Governments are planning to continue dredging ocean sand onto beaches for at least another half-century, so there is a danger it will create enough dead-zone acreage to adversely affect the richly complex coastal web of life. Recreational and commercial fishers say it already is.

Hundreds of sand ridges line the Mid-Atlantic Ocean bottom. They’re the dunes, beaches and barrier islands of an ice age tens of thousands of years ago. That means they have sand exactly the right size and composition for beach replenishment. And that means they’re the preferred sand source for such projects.

Biologists and fishing experts say the underwater sand ridges are also especially rich with life, which makes them preferred fishing grounds. They say dredging can destroy that life and ruin the fishing grounds.
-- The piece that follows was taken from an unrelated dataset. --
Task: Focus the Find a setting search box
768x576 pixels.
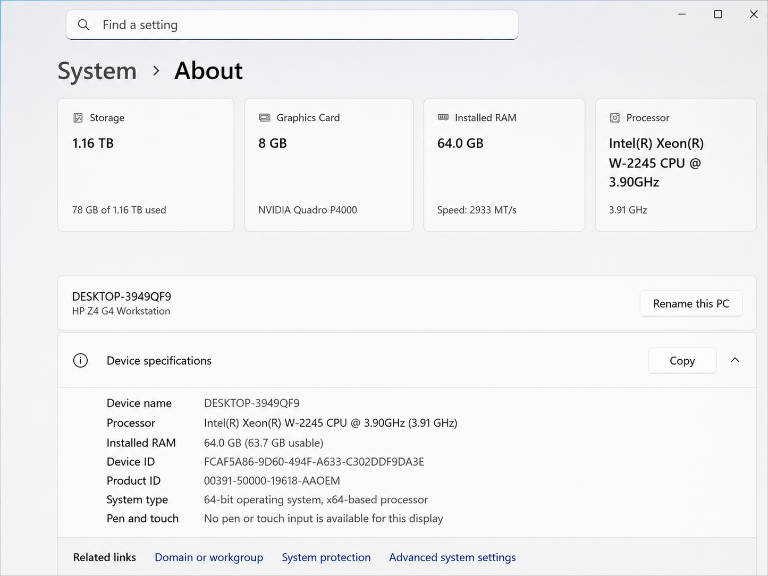Action: pyautogui.click(x=292, y=25)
Unfortunately, the science on this issue is thin. Details on dredging’s effect on living ocean ridges and even beaches aren’t known. An environmental review of planned dredging of a ridge off Manasquan, for example, found “no significant impact.”

Steps to minimize the creation of dead zones could include making the effect of dredging on beach and ocean floor life a significant part of the consideration. Maybe some ridges have more biomass, maybe the ones closer to shore that are fed by the richness of the nearby coastal habitat.

Beach-replenishment projects, of course, also prefer to mine sand from ridges closer to shore, which reduces the already high cost. A better understanding of the long-term effects of dredging might support doing more of it from the 800 million cubic yards of available sand in federal waters at least 3 miles off New Jersey, and less from the 450 million cubic yards in closer state waters.

To cover the higher costs, government might consider an assessment on barrier-island properties, which are the beneficiaries of the massively expensive projects. People living inland already chafe at the amount of general tax revenue spent on coastal communities, so barrier-island user fees would help maintain society’s support for such projects. Replenish it, sort of.